This is a brief, interpretive history of the Banda Oriental from the founding of Colonia do Sacramento in 1680 to the economic crisis of the mid-1960s. The emphasis, however, is upon rural Uruguay of the nineteenth century; it is here that the author finds the background to both the nation’s early success and her current difficulties.

Fertile, unpopulated, and containing an estimated five million head of wild cattle in 1680, the Banda Oriental developed a cattle economy which was more extractive than agricultural and even came to be known as “leather mining” (p. 64). After cattle became more valuable, land was still accepted as an unlimited natural resource requiring little attention to title or improvement. This benevolence of the land combined in the nineteenth century with expanding foreign markets and technological innovations such as the frigorífico to provide a growing prosperity which continued until 1930. In the 1870s the per capita income of Uruguay exceeded that of the United States (pp. 77-78), and the cattle economy allowed the development of the hemisphere’s first welfare state early in the twentieth century.

The Uruguayan cattle industry never fully recovered from the world depression of the 1930s, but the national economy was kept active for the next twenty-five years by the development of light industry.

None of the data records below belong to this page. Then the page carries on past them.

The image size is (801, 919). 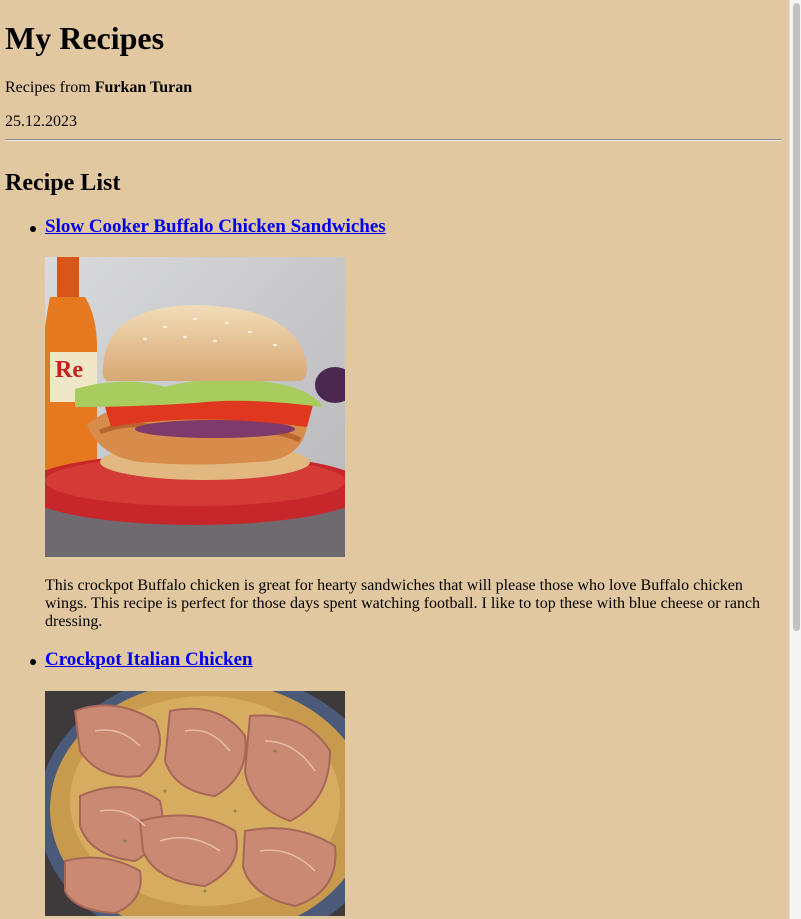 What do you see at coordinates (85, 38) in the screenshot?
I see `page-title: My Recipes` at bounding box center [85, 38].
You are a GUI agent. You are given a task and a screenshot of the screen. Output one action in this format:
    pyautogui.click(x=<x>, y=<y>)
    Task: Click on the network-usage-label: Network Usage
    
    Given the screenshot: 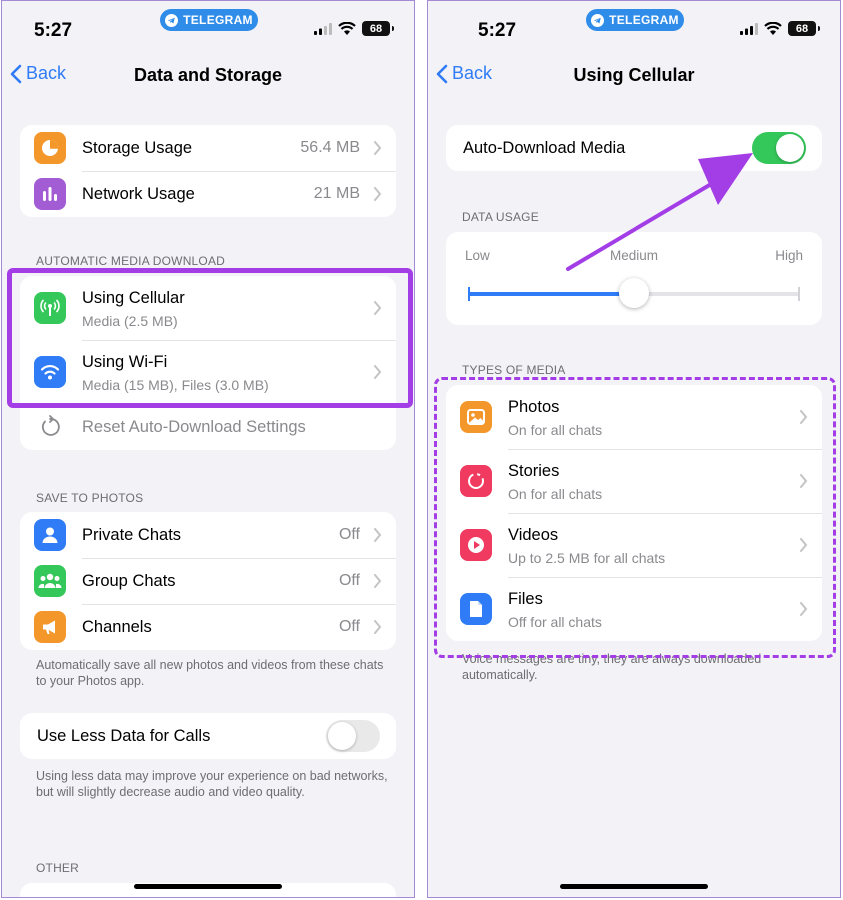 What is the action you would take?
    pyautogui.click(x=138, y=194)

The crisis of the mid-1960s, the author says, results from the fact that import substitution in consumer goods was largely accomplished by about 1955, and light industry expansion has been much slower since that time. The development of heavy industry is needed both to renew the economic growth and to relieve light industry of its dependence upon foreign sources of materials and machinery; this new industrial cycle must be preceded, however, by rural development which in turn is hampered by problems of land tenure and attitudes growing out of the earlier abundance. Without suggesting any simple or doctrinaire alternatives, the author questions whether contemporary political structures are capable of coping with the crisis (p. 104).

The book draws on the works of numerous historians and economists, with documentation which is rather extensive if uneven. There is a somewhat distracting mixture of documentation styles, especially in the early part of the book, and the “bibliografía sumaria” lists ten suggested readings rather than the scores of works cited in the text and notes.